I was able to get my flask app running as a service thanks to Is it possible to run a Python script as a service in Windows? If possible, how?, but when it comes to stopping it i cannot. I have to terminate the process in task manager.

Here's my run.py which I turn into a service via run.py install:

from app import app

from multiprocessing import Process
import win32serviceutil
import win32service
import win32event
import servicemanager
import socket


class AppServerSvc (win32serviceutil.ServiceFramework):
    _svc_name_ = "CCApp"
    _svc_display_name_ = "CC App"

    def __init__(self,args):
        win32serviceutil.ServiceFramework.__init__(self,args)
        self.hWaitStop = win32event.CreateEvent(None,0,0,None)
        socket.setdefaulttimeout(60)

    def SvcStop(self):
        self.ReportServiceStatus(win32service.SERVICE_STOP_PENDING)
        win32event.SetEvent(self.hWaitStop)
        server.terminate()
        server.join()

    def SvcDoRun(self):
        servicemanager.LogMsg(servicemanager.EVENTLOG_INFORMATION_TYPE,
                              servicemanager.PYS_SERVICE_STARTED,
                              (self._svc_name_,''))
        self.main()

    def main(self):
        server = Process(app.run(host = '192.168.1.6'))
        server.start()

if __name__ == '__main__':
    win32serviceutil.HandleCommandLine(AppServerSvc)

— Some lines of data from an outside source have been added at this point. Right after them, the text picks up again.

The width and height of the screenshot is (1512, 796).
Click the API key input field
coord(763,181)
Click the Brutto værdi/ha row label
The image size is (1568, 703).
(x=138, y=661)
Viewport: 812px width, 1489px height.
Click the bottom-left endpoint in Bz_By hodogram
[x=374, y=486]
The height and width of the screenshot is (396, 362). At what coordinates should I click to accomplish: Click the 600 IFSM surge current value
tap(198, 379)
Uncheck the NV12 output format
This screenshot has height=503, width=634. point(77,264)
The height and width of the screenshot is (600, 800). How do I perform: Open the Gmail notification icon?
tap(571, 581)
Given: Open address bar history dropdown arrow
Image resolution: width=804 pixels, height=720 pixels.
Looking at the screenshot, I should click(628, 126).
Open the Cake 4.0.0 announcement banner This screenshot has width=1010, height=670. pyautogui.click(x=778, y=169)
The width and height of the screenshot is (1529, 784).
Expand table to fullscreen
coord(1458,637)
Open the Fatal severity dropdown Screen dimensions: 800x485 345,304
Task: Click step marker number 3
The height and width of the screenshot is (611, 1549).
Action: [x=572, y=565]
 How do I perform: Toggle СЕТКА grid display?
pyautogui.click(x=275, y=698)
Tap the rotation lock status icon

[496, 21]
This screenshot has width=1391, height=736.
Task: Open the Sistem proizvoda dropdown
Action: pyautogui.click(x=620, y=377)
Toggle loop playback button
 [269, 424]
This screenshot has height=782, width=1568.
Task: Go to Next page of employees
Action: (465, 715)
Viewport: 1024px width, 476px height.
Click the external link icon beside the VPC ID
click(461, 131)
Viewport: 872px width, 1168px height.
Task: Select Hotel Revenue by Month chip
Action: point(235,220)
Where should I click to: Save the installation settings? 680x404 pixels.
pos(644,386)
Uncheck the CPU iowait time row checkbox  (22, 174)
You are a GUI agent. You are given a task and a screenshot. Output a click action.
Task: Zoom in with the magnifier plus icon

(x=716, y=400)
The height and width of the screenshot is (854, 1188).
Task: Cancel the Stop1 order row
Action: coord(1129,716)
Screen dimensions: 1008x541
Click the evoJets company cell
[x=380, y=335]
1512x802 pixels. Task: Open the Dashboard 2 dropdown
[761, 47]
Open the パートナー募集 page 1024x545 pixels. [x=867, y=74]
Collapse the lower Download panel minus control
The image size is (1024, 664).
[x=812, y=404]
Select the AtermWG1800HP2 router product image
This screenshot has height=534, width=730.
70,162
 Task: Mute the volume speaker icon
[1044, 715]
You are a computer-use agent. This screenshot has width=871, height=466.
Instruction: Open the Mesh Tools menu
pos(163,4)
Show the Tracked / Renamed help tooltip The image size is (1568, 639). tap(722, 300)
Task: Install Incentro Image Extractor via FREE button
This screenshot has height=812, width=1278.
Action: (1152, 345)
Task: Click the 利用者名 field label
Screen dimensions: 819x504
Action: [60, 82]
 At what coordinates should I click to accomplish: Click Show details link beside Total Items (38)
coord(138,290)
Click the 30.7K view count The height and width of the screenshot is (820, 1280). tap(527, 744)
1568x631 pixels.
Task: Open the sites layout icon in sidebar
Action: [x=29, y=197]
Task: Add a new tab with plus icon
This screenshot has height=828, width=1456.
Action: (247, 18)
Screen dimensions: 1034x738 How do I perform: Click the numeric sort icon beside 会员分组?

I got the process stuff from this post: http://librelist.com/browser/flask/2011/1/10/start-stop-flask/#a235e60dcaebaa1e134271e029f801fe but unfortunately it doesn't work either.

The log file in Event Viewer says that the global variable 'server' is not defined. However, i've made server a global variable and it still gives me the same error.

Was it helpful?

Solution 3

I recommend you use http://supervisord.org/. Actually not work in Windows, but with Cygwin you can run supervisor as in Linux, including run as service.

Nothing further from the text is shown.